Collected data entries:
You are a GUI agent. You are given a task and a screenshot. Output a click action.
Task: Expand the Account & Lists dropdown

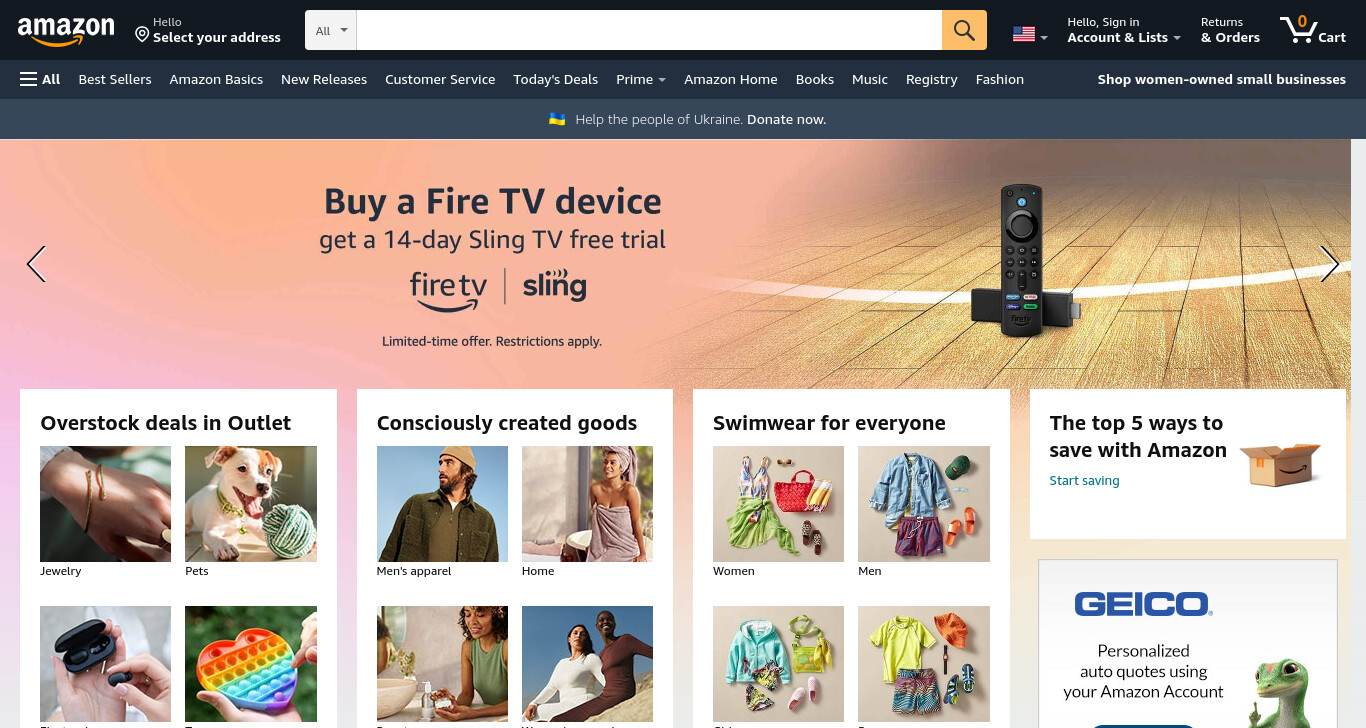click(1124, 30)
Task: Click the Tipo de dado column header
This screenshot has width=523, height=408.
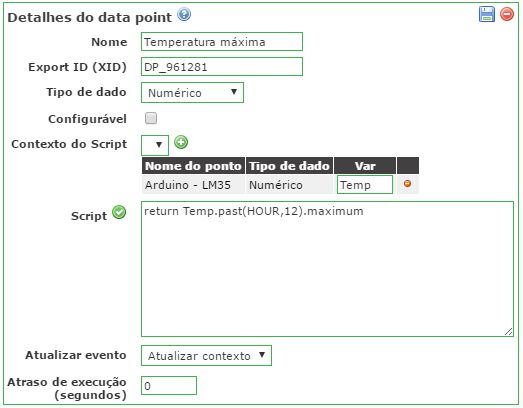Action: [x=289, y=166]
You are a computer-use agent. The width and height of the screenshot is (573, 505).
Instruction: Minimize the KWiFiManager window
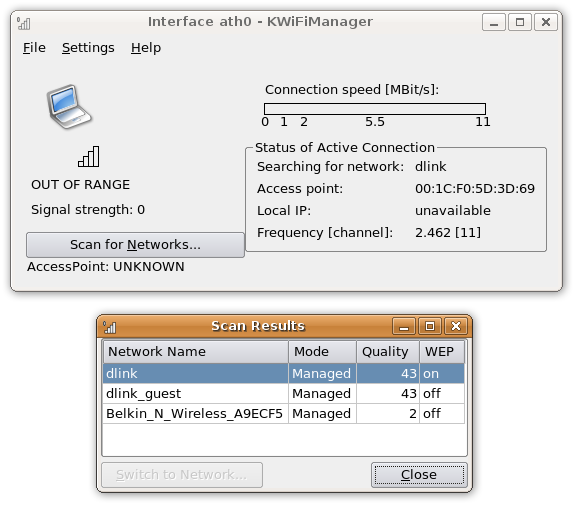[x=494, y=22]
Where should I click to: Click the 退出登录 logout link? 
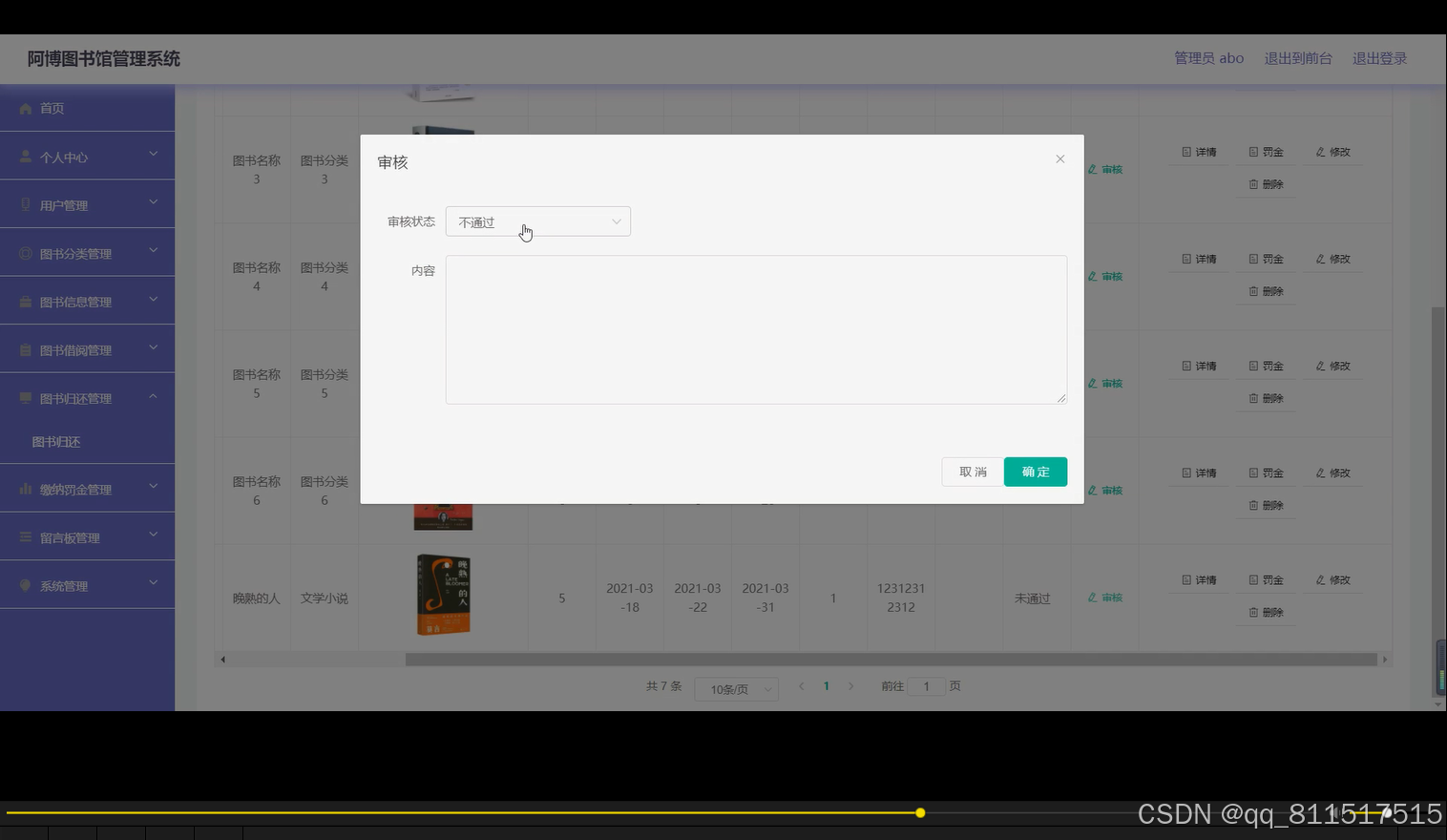click(1378, 58)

TO DO:
The answer must consist of each line in the entries above that includes "agent".

EXERCISE RESULT:
You are a GUI agent. You are given a task and a screenshot. Output a click action.
You are a computer-use agent. The width and height of the screenshot is (573, 505).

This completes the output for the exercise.